## Records for the exercise
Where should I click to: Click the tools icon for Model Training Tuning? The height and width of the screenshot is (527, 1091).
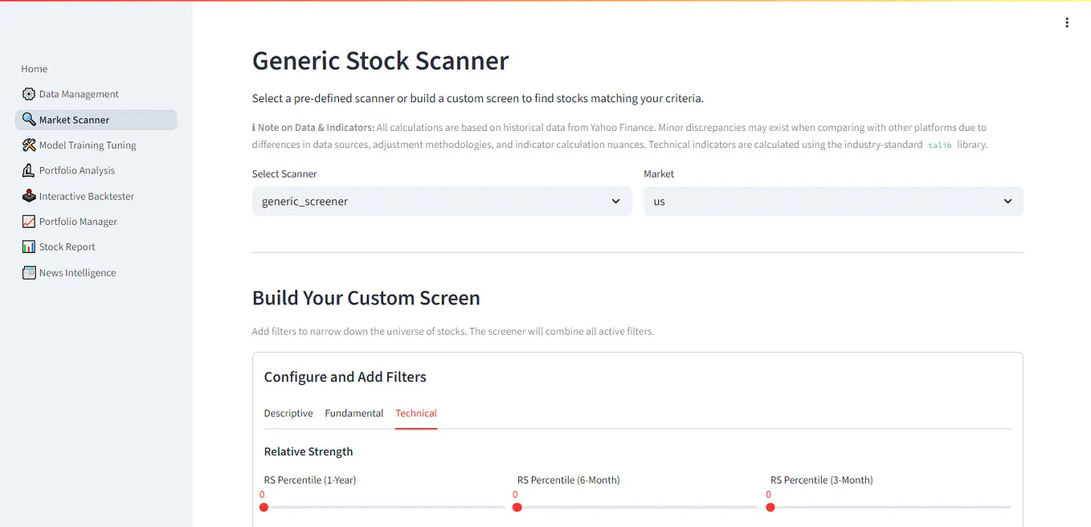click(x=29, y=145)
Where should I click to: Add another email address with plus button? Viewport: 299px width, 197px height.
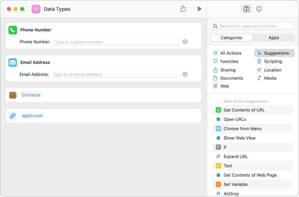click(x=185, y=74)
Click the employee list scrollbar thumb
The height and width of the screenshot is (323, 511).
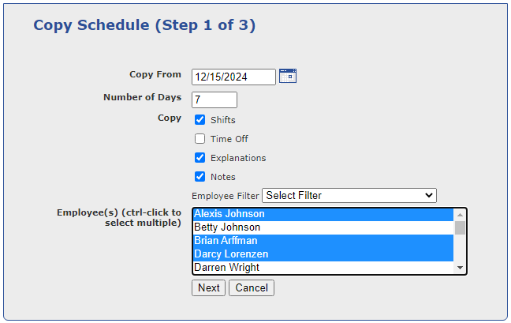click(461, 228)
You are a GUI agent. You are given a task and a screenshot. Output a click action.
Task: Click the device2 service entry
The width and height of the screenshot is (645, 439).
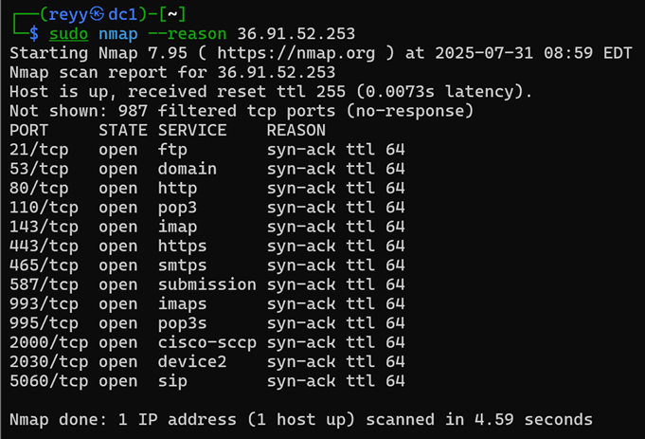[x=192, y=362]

## Task
Once the pictures are dropped, please print every remaining line of the material verbatim.

## The answer
Where should I click to: Click the tools icon for Model Training Tuning? The height and width of the screenshot is (527, 1091).
click(x=29, y=145)
Where should I click to: Add another email address with plus button? Viewport: 299px width, 197px height.
click(x=185, y=74)
Click the employee list scrollbar thumb
The height and width of the screenshot is (323, 511).
click(461, 228)
You are a GUI agent. You are given a task and a screenshot. Output a click action.
Task: Click the device2 service entry
The width and height of the screenshot is (645, 439).
[x=192, y=362]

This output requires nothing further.